Investigations into prevention of brain cancer and the origins of our solar system have seen two scientists from Waipapa Taumata Rau, University of Auckland awarded prestigious fellowships.
The Royal Society Te Apārangi’s Rutherford Foundation fellowships are awarded annually to a select group of postdoctoral researchers, with two of five fellowships going to Waipapa Taumata Rau researchers this year. The fellowships provide a total of $400,000 over two years to support the recipients’ research.
Preventing brain cancers
Dr Akshata Anchan in the Faculty of Medical and Health Sciences has been awarded a fellowship for research titled ‘Melanoma suspension particles and brain-metastatic extracellular vesicles in disruption of brain endothelial barrier integrity’.
Brain cancers are the most aggressive type of cancer, with devastating prognoses. Though brain cancers can originate within the brain, most are created by cancer cells travelling to the brain from other body parts. This process is called cancer brain metastasis, forming ‘secondary’ brain tumours.
Brain metastasis likely occurs primarily through the blood vessels.
Transitioning across blood vessels to the brain requires cancer cells to overcome the blood-brain barrier, a biological ‘checkpoint’ defending the brain against toxins within blood.
In this Rutherford Foundation Postdoctoral Fellowship, Dr Anchan aims to understand how brain metastasis occurs. She will investigate how cancer tells infiltrate the blood-brain barrier using patient-derived metastatic cancer cells, and how by-products of cancer cells alter metastasis rates.
This research programme may suggest interventions that can prevent brain cancers from becoming established in the first place, protecting patients in Aotearoa and the wider world.
Discovering ‘small worlds’
Dr Preeti Cowan in the Faculty of Science has been awarded a fellowship for research titled ‘Discovering distant worlds in our solar system with deep learning’.

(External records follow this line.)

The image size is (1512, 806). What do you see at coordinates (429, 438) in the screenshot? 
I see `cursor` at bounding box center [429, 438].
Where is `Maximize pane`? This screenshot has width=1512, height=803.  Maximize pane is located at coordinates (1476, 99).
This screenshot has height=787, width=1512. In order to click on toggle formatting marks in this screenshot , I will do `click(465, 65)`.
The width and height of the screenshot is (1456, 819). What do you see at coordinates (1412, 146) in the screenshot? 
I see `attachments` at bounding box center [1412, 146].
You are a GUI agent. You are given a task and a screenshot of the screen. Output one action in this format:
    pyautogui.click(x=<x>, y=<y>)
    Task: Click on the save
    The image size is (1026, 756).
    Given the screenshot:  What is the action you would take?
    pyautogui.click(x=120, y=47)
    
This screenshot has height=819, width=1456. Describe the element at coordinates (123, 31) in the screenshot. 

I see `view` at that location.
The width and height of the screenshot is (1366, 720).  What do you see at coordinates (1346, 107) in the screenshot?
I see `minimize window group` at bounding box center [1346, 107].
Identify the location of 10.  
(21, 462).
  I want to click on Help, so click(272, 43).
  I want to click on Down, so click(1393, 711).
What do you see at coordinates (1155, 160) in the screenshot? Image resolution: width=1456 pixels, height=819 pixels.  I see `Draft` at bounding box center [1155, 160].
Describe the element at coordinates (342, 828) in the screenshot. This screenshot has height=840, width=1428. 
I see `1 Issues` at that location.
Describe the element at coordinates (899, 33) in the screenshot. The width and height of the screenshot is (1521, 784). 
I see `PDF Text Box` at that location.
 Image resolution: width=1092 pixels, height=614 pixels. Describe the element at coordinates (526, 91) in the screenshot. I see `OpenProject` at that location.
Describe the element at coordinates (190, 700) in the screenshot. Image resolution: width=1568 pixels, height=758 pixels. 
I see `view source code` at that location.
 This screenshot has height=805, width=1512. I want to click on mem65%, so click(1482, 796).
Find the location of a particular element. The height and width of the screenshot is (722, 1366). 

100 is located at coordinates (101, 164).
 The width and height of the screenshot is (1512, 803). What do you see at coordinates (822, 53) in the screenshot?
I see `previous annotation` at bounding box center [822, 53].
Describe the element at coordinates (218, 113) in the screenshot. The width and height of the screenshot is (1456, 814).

Our stellar backyard is teeming with ‘small worlds’, remnants from the solar system’s formation 4.6 billion years ago. Among the most distant of these small worlds are the trans-Neptunian objects that orbit the sun past Neptune.
These icy bodies are small and hard to detect but can offer key insights into how planetary systems form.
Large-scale astronomical surveys use digital cameras on major telescopes to scan the night sky for trans-Neptunian objects, producing several terabytes of data. However, processing this data to detect trans-Neptunian objects is a significant logistical challenge – one that Dr Cowan plans to solve.
In this Rutherford Foundation Postdoctoral Fellowship, Dr Cowan will build and train machine-learning ‘neural network’ models that can better detect faint trans-Neptunian objects in large imaging datasets, including a survey with the Canada-France-Hawaii Telescope.
Neural networks teach computers to process data in a way inspired by the human brain, with the potential for accuracy and performance to be improved through training. These new models will significantly lower the time and effort required to detect trans-Neptunian objects, ultimately improving our ynderstanding of these important small worlds.
Scholarships’ final year
From 2024, MBIE will support future leaders in research, science and innovation through the three Aotearoa New Zealand Tāwhia te Mana Research Fellowships schemes, which will replace the Rutherford Discovery, Rutherford Foundation and James Cook Research Fellowships.